北海道札幌市の介護と子育ての同時進行・ダブルケア支援研究者の野嶋成美です。

 

 

 

 

今日はヤングケアラーの問題点について考えてみたいと思います。

4月に発表された実態調査によるとヤングケアラーの内容は、調理や洗濯などの家事が多く、きょうだいの世話をしたり、祖父母や親の介護や見守りをしたりと多岐にわたっています。

ケアの頻度は「ほぼ毎日」が半数以上、平日の平均で一日当たり4時間ほど関わっています。

 

 

ここから考えられる問題点は、宿題をする時間がない、遅刻&欠席しがち、心身の疲労を抱えてしまう、進路や就職の選択の幅を狭めてしまう、などが挙げられます。

 

 

また、この調査では「やりたくてできないこと」も訪ねています。

中学生は「特にない」という回答が58%でした。

一見すると問題がないように見えますが、私はここにヤングケアラーの課題があると思いました。

 

 

これは私個人の考えです。

この調査で初めてヤングケアラーという言葉を知り、自分がヤングケアラーだとわかった人は多いのではないかと考えました。

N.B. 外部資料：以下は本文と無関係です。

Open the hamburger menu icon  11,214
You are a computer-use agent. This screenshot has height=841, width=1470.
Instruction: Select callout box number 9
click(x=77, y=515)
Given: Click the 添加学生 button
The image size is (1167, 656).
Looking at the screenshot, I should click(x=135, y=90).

もしこの調査で初めて自分がヤングケアラーだと知った場合、急に「やりたくてもできないこと」と聞かれても答えようがないと思います。

 

 

また生活の一部としてケアを当たり前と思っていた場合もあります。

以前、ヤングケアラーだった人に「ケアラーには自分の時間を持ってほしい」と話したところ「大変だったけどケアすることも自分の時間です」と言われました。

おそらく彼女も「特にない」と答えたと思います。

 

 

この二点から「特にない」と答えた中にも、答えられない状況があるのではないかと思いました。

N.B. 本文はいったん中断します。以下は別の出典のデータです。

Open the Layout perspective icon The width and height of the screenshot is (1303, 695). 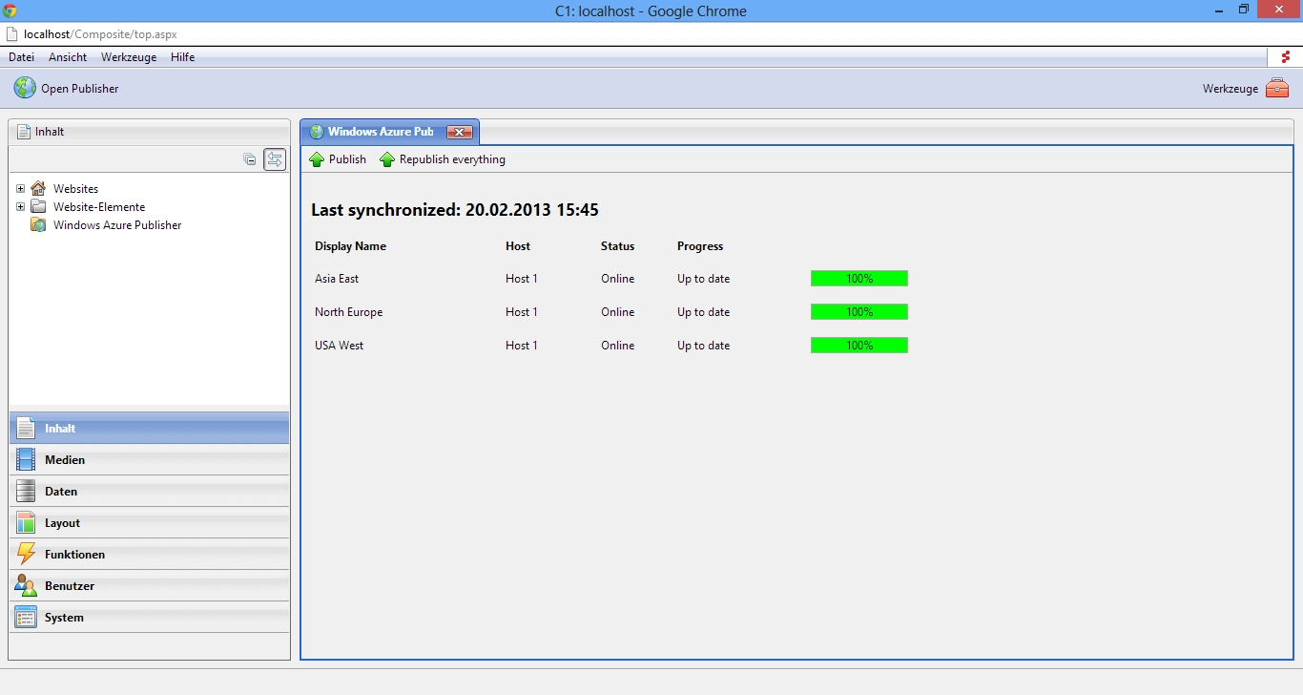pos(26,523)
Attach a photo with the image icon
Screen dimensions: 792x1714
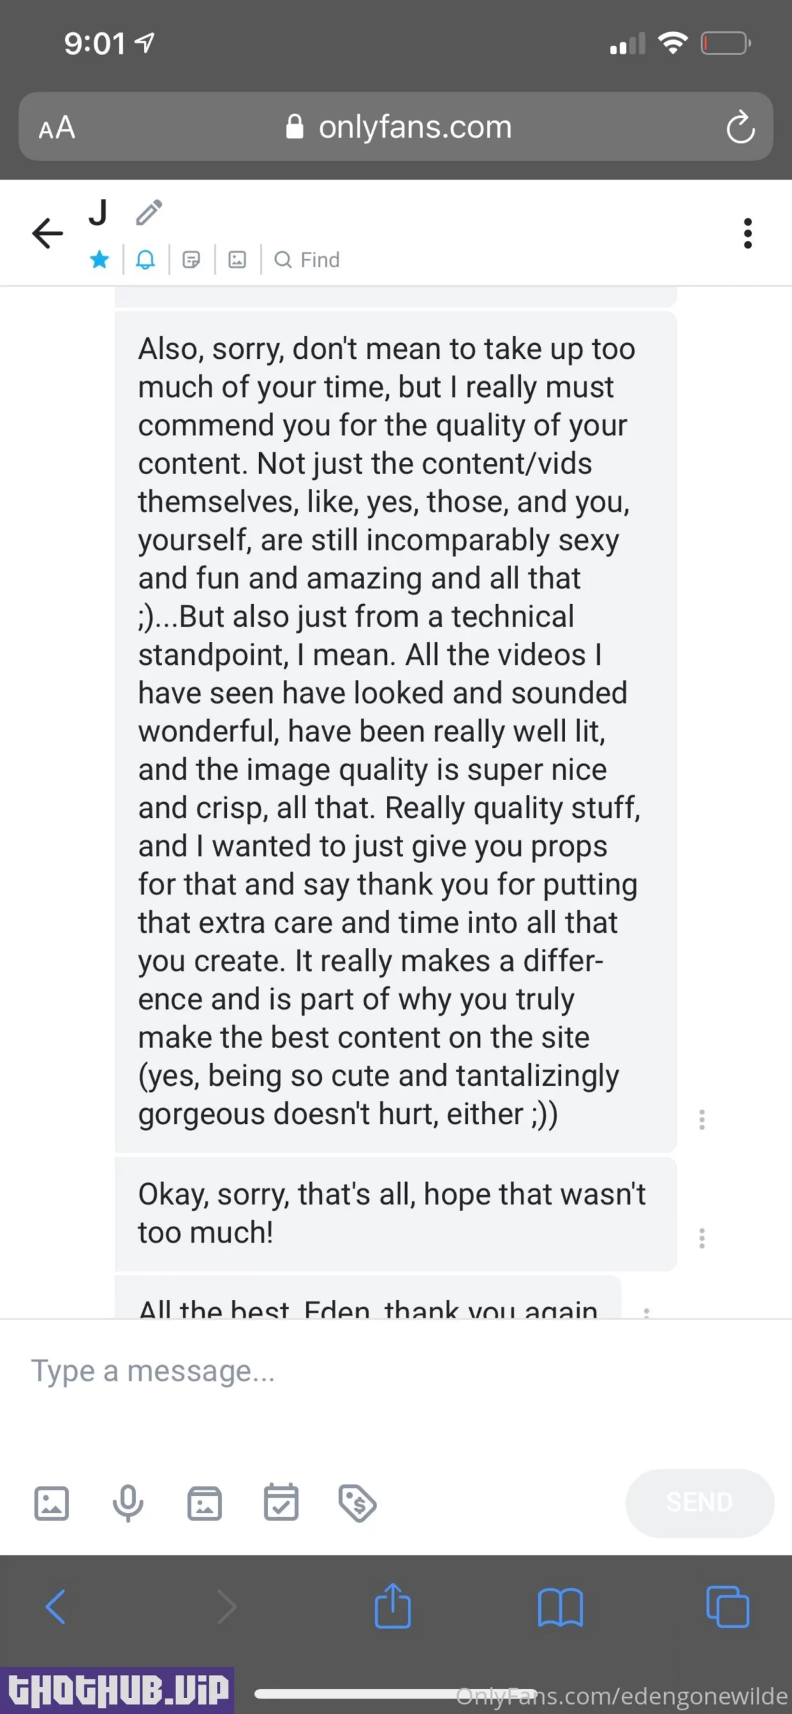pos(52,1503)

自覚していない、考える余裕もないヤングケアラーが含まれるとしたら、そこに課題があると考えました。

 

 

ヤングケアラーの問題は複雑です。

家族の中の役割を担うことで自己肯定感とつながっていることもあります。

また、「友達に知られたくない」「親を責められる」「わかってもらえない」「相談場所がない」などの理由で相談することができないでいることもあり表面化しずらいです。

今は良くても将来、進学・就職・結婚などに関わってしまうこともあります。

 

 

これらのことからヤングケアラーの支援は家族全体の支援でなければならないと思っています。

ヤングケアラーだけに注目していては本当の支援にならないと思います。